## TASK INSTRUCTIONS:
Reproduce exactly the lines of the material beneath, from the line that contains "Where should I click to: Open" to the line that contains "The width and height of the screenshot is (1793, 622).", both included, and no other lines.
=-=-=
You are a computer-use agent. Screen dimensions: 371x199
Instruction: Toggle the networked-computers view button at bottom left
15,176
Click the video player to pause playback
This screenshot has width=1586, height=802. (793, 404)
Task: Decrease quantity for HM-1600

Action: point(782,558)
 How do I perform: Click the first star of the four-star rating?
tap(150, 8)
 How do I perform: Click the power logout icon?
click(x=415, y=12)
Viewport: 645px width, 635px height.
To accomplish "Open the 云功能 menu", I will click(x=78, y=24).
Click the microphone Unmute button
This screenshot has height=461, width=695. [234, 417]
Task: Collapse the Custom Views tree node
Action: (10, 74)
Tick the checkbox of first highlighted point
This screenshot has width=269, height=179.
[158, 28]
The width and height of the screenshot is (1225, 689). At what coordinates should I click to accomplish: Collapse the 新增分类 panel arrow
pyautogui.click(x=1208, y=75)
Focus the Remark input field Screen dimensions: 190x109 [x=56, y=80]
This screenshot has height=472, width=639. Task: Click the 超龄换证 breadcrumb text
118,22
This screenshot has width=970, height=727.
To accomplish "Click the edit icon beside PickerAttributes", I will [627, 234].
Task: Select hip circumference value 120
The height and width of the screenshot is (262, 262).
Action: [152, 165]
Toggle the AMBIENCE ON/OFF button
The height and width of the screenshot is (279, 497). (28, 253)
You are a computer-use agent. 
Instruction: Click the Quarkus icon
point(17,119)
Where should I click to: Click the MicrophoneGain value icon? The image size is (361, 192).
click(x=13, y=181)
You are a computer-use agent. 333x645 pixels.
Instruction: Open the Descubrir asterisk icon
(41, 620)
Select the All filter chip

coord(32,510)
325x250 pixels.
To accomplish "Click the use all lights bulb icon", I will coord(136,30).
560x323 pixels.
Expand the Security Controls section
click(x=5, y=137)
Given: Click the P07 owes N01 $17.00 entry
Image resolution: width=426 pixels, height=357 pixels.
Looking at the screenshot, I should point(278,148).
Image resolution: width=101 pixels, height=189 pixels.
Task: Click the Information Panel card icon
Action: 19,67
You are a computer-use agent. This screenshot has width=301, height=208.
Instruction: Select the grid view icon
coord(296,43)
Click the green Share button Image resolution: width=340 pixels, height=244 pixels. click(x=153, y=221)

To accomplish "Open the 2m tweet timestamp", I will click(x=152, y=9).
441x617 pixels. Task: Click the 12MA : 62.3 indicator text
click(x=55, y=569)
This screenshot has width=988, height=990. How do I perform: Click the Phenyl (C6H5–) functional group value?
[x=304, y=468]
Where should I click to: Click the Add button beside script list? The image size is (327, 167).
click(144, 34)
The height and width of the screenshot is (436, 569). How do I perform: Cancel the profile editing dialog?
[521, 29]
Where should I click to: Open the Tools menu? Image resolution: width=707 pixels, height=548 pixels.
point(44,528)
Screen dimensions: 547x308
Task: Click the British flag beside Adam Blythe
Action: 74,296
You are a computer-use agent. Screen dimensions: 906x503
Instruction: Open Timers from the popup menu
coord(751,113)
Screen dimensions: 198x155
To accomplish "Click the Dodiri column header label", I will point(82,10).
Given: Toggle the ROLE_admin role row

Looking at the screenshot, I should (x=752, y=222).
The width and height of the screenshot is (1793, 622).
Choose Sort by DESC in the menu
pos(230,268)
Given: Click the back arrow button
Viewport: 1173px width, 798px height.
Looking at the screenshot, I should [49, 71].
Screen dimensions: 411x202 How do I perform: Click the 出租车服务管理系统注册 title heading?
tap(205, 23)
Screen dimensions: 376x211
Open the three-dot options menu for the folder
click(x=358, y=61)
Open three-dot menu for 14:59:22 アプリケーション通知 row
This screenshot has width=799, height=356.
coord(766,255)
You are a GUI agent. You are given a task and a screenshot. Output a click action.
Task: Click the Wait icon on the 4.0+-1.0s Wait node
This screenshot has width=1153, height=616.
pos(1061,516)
=-=-=
## OUTPUT FOR THIS EXERCISE:
Where should I click to: Open the Tools menu? Image resolution: width=707 pixels, height=548 pixels.
point(44,528)
Screen dimensions: 547x308
Task: Click the British flag beside Adam Blythe
Action: 74,296
You are a computer-use agent. Screen dimensions: 906x503
Instruction: Open Timers from the popup menu
coord(751,113)
Screen dimensions: 198x155
To accomplish "Click the Dodiri column header label", I will point(82,10).
Given: Toggle the ROLE_admin role row

Looking at the screenshot, I should (x=752, y=222).
The width and height of the screenshot is (1793, 622).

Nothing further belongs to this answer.